At that point, I was like 340 pounds. I don’t know if you can call it a run. It might have been more of a waddle. But I was hooked.

Did you ever consider road running?

Not really. I feel like nature makes the running bearable.

Where did the idea to make a film about running Leadville come from?
I had a hard time reconciling my want to do something creatively fulfilling with my desire to disappear into the woods every day and never come back. So I thought, what better to inspire my first hour comedy special than to do something absolutely absurd, like try to run a 100-mile ultramarathon?

So how’d it go?

I’m never fast. My goal right now is always just to finish. It’s scary running down the trail with the cutoff monster at your heels when you really, really need a porta-potty. I got to mile 44 or something like that, and I was 13 or 14 minutes after the cutoff, and unfortunately got pulled.

I still felt, not like a million bucks, maybe like 800,000 bucks. So I was able to take a little comfort in the fact that I didn’t choose to quit.

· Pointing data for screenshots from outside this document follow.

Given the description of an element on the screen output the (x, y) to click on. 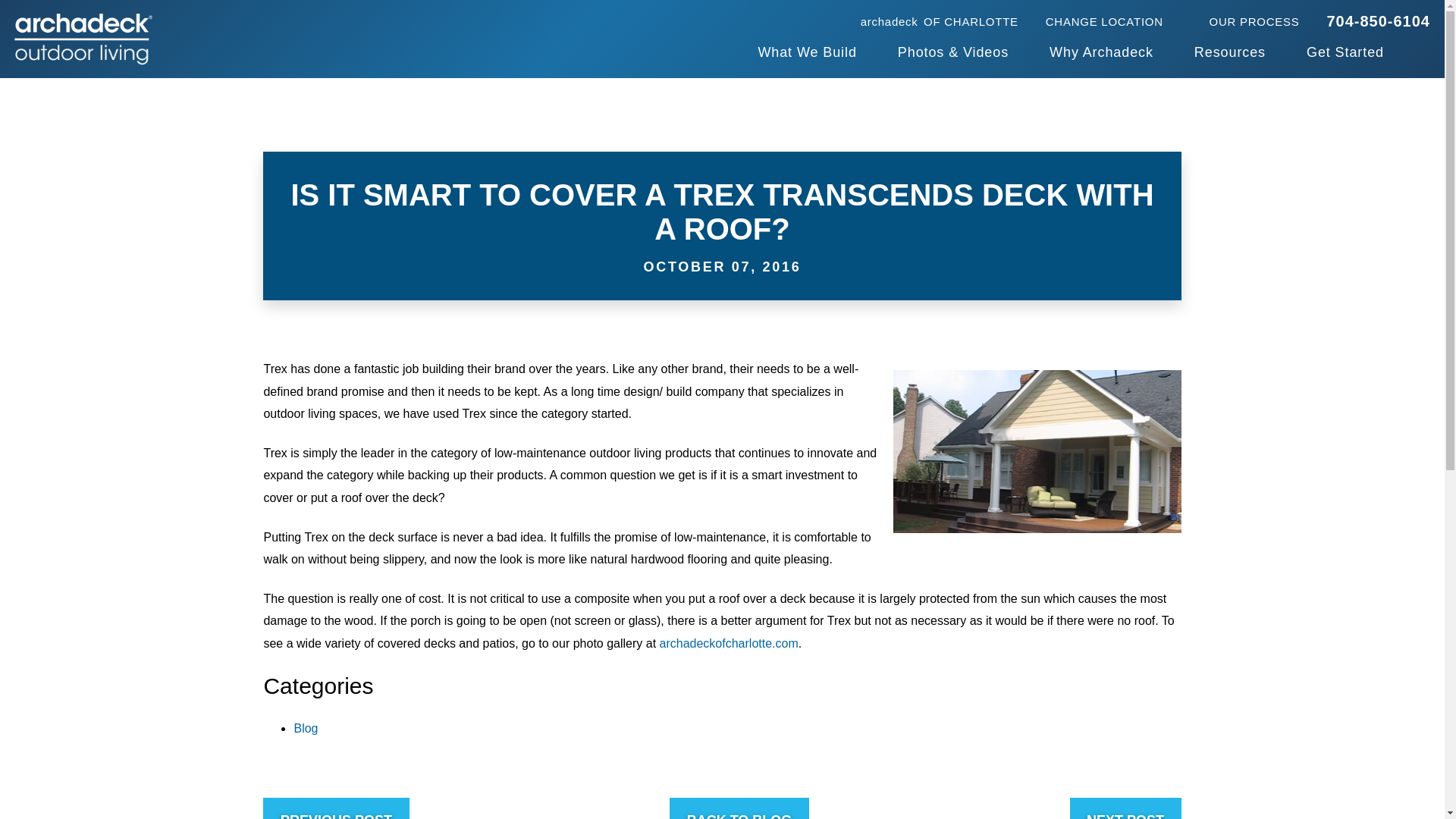
Why Archadeck (1101, 53)
Archadeck (83, 39)
CHANGE LOCATION (1113, 20)
What We Build (806, 53)
OUR PROCESS (938, 20)
704-850-6104 (1254, 20)
Resources (1377, 20)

Your stand-up show, is it about running or about Leadville?

It’s sort of all-encompassing. I talk a lot about my childhood and my mom and how I ended up chubby, and how I ended up not a runner, and then it covers why I started running, and Leadville and Rocky Raccoon.

How have you found the social aspect of trail running?

I actually talk a bit about that in my show. Everybody who comes by, it’s “great job,” “good job, runner,” “you got this.” And you know? I don’t know if I do got this. I’m on mile 87 and I can barely breathe and I really want to thank you for your kind words, but I can’t.

So yeah, it’s amazing. There’s a sense of community that I’ve never experienced in any other silly little hobby.